◆ INPUT MATERIAL:
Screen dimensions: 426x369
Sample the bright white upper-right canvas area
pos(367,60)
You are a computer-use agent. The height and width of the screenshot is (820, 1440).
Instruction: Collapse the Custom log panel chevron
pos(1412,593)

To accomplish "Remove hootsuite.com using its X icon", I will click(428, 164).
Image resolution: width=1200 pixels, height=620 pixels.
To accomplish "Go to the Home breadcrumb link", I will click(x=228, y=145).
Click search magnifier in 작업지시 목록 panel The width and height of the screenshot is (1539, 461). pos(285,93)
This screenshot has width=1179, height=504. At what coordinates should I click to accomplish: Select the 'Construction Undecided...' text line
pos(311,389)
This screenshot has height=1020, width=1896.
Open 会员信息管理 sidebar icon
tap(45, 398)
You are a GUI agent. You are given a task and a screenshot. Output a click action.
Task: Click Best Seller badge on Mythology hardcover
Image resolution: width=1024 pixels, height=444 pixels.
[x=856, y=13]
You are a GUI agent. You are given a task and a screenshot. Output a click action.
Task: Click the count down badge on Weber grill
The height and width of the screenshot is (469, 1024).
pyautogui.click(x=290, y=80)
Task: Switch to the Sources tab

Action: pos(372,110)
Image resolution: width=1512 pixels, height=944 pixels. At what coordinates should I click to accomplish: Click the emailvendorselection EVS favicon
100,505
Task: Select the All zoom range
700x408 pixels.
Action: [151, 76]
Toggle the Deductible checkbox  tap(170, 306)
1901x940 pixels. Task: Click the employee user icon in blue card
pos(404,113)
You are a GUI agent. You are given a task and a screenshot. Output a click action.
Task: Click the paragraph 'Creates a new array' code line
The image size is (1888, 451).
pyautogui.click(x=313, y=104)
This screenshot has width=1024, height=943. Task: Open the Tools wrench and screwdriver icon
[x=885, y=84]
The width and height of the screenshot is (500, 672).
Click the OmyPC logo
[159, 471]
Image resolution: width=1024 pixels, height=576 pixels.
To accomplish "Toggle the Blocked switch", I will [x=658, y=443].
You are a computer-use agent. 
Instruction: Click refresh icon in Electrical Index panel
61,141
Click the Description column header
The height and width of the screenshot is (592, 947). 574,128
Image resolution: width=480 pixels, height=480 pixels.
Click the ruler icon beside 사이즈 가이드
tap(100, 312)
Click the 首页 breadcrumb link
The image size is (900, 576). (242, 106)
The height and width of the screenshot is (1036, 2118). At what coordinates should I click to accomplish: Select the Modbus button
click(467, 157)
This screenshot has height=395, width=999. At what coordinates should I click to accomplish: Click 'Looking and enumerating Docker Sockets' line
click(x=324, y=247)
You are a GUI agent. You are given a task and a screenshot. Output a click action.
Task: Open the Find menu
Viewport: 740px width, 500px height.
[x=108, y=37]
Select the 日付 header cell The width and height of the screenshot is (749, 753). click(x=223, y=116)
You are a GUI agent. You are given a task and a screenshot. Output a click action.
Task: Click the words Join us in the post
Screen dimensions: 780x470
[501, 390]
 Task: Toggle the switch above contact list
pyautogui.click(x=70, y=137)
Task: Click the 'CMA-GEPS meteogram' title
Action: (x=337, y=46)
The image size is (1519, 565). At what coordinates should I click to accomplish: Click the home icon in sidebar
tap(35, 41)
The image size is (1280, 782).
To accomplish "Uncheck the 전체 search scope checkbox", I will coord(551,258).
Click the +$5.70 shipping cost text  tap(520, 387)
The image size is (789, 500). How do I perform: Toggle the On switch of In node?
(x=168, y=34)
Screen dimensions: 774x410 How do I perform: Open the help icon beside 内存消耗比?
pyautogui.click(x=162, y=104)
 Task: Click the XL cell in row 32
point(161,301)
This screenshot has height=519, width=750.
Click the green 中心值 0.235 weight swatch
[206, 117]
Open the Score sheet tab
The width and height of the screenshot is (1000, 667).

◆ ABOUT THIS EXERCISE: Identify all lines in the records above with the word "will".

◆ EXERCISE OUTPUT:
To accomplish "Remove hootsuite.com using its X icon", I will click(428, 164).
To accomplish "Go to the Home breadcrumb link", I will click(x=228, y=145).
To accomplish "Toggle the Blocked switch", I will [x=658, y=443].
To accomplish "Uncheck the 전체 search scope checkbox", I will coord(551,258).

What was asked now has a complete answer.